Он тут же позвонил профессору Кулагину домой. Трубку сняла Анна Ивановна, сказала, что Сергея Сергеевича нет, и тут же не преминула пожаловаться Фатееву, что последнее время он постоянно куда-то уходит, особенно по воскресеньям. Потом помолчала и спросила, что передать мужу.
— Ничего особенного, Анна Ивановна, — Фатеев решил, что не очень-то удобно улаживать свои дела через жену шефа. — Я, с вашего позволения, позвоню попозже.
Он стал звонить в институт. В кабинете Кулагина телефон не отвечал. Фатеев начал нервничать.
Наконец ответили из ординаторской. Говорила Крупина.
— Тамара Савельевна! — обрадовался Фатеев. — Как хорошо, что это вы… Мы с вами, правда, еще не знакомы, но я много слышал о вас. Моя фамилия — Фатеев. Да, да, доцент Фатеев… Что? Совершенно правильно — Виктор Дмитриевич… Понимаете, тут такое дело… я звонил Сергею Сергеевичу, но его нигде нет. То есть он где-то есть, но где — не знаю… А мне срочно надо выехать в совхоз «Рассвет», в тамошнюю больницу… Понимаете?
— Пока не очень, — рассмеялась Крупина, — но это не столь важно, раз вы говорите, что вам срочно нужно…
«Какой приятный тембр голоса», — некстати отметил про себя Фатеев, и это чуть было не сбило его с мысли.
— Понимаете, я не успею ни отпуска оформить за свой счет, ни командировки, если бы мне такую дали в институте. А там какой-то серьезный случай!
— Деньги-то у вас есть, — перебила Крупина, — на поезд?
— Да, да, — поспешно сказал Фатеев, — но за мной машину пришлют.
— Поезжайте, — решительно произнесла Крупина, — я скажу. Завтра же. Не волнуйтесь, я все сделаю.
— Благодарю, — с облегчением вздохнул Фатеев, — теперь я еще больше хочу познакомиться с вами.

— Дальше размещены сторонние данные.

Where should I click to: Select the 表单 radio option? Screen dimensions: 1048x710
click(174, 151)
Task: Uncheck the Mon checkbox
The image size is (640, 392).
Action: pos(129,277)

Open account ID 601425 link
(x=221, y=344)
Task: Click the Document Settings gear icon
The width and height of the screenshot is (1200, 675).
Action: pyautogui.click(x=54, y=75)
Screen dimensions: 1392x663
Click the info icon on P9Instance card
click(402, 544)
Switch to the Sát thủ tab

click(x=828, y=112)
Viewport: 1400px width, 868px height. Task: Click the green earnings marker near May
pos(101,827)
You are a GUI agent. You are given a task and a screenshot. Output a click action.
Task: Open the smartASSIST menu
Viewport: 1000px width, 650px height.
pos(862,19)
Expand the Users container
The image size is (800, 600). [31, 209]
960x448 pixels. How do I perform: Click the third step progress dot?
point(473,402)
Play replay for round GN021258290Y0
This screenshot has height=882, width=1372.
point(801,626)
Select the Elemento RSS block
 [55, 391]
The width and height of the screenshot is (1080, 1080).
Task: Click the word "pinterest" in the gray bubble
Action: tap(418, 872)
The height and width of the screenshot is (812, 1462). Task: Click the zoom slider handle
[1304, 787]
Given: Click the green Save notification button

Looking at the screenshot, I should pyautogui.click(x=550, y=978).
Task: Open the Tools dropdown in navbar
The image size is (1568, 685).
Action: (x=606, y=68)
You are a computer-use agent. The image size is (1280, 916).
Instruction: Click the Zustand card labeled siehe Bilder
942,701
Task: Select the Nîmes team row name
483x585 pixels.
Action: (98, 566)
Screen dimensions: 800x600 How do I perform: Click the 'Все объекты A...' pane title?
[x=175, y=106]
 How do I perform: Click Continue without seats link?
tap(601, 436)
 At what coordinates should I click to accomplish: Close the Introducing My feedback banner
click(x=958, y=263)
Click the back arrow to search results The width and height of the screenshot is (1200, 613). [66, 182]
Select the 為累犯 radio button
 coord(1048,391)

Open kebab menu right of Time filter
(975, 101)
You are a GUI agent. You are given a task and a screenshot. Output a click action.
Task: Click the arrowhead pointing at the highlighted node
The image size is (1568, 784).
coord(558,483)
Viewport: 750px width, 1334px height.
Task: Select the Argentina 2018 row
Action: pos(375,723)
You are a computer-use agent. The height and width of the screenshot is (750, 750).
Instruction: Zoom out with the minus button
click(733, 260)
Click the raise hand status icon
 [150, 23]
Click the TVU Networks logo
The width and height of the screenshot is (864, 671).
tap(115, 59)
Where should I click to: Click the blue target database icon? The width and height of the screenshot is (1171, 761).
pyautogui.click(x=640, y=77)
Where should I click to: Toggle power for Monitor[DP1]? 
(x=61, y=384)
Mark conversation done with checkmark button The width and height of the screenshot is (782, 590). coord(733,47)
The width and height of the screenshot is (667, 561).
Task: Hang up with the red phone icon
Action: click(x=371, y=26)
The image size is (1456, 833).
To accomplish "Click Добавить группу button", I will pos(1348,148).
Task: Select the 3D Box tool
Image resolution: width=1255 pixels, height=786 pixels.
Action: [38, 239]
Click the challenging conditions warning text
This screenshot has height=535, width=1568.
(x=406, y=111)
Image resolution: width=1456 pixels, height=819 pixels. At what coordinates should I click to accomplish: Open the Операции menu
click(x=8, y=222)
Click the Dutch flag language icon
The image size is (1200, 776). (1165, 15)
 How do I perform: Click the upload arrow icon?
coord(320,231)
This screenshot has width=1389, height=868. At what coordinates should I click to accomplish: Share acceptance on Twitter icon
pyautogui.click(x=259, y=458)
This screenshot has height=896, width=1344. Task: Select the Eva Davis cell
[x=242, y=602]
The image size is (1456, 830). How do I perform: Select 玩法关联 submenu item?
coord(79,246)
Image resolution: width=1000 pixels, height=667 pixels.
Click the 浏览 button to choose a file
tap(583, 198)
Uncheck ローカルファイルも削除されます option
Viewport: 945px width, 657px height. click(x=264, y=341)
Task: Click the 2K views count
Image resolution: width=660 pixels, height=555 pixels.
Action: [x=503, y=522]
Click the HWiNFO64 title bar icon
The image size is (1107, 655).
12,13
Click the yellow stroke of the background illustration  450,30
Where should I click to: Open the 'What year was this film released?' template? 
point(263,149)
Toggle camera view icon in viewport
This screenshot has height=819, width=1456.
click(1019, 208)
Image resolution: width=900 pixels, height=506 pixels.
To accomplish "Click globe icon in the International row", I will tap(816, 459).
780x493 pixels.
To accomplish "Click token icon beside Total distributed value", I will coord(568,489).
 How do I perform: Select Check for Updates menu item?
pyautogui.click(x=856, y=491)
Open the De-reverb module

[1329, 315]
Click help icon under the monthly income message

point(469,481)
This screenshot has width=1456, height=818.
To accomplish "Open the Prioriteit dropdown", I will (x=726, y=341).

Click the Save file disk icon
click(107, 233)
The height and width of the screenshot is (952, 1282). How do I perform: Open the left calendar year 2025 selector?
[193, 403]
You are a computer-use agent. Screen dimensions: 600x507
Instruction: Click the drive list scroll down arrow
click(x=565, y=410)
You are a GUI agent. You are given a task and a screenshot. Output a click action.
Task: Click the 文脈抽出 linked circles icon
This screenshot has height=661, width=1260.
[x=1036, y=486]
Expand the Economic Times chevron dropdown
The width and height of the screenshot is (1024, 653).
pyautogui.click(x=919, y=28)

Двести километров на газике по местной дороге, ухабистой и коварной, далеко не милая увеселительная прогулка. Фатеева укачало и неудержимо потянуло в сон.
Газик, хотя и был, по словам Клепы, новый, но вел себя, как изрядно потрепанный ветеран. По ровной дороге он катил сносно, лишь подвывал, а стоило заехать в большую лужу, — видно, прошли сильные ливни в этих местах, — газик немедленно затихал и не заводился. Рыжий шофер терпеливо нажимал на стартер, потом так же терпеливо крутил ручку, стоя по щиколотку в воде, однако газик, как карабахский ишак, был упрямо неподвижен. Забравшись по бампер в воду, он равнодушно ждал, что сделают люди дальше.
Тогда Фатеев, чертыхаясь, шел на дорогу, метров на сорок — пятьдесят вперед, и «голосовал», если замечал какую-либо машину.
За двести километров пути они «садились» пять раз, и, когда наконец показались дома центральной усадьбы совхоза «Рассвет», Фатеев был настолько зол на проклятую дорогу, рыжего шофера и его газик, что ему стоило немалых усилий удержаться от брани.
Разминая затекшее тело и одеревенелые ноги, Виктор Дмитриевич вразвалку, медленно ступая, подошел к больнице и забарабанил в дверь.
На крыльцо вылетела маленькая, средних лет женщина с роскошной короной черных кос на голове. Это и была Клепа, местная фельдшерица.
Увидев хмурого Фатеева, она подскочила к нему, повисла на шее, быстро чмокая куда-то между носом и губами, выпалила все, почти без пауз:
— Виктор Дмитрич, дорогой, понимаешь, какое дело — привезли ко мне Варьку, дочку Качнова, ты его знаешь, Василия без руки, у которого три Славы, очки-то протри, по-моему, у нее внематочная, я ни разу не оперировала сама — все тебе больше помогала, халат потом наденешь, да пойдем скорее… Она прежде не рожала, а девка хорошая, пульс у нее ненормальный совсем, как живешь, потом расскажешь, вдруг у нее не внематочная, а перитонит? Одна совсем, растерялась, врач-то мой сбежал — квартирные условия ему не понравились, на тебя вся надежда, а сама думаю: вдруг у нее все-таки внематочная? Время-то не ждет, и так почти полтора дня потеряли, боюсь, Виктор Дмитрич, ой как боюсь! Ну какой из меня хирург, помоги…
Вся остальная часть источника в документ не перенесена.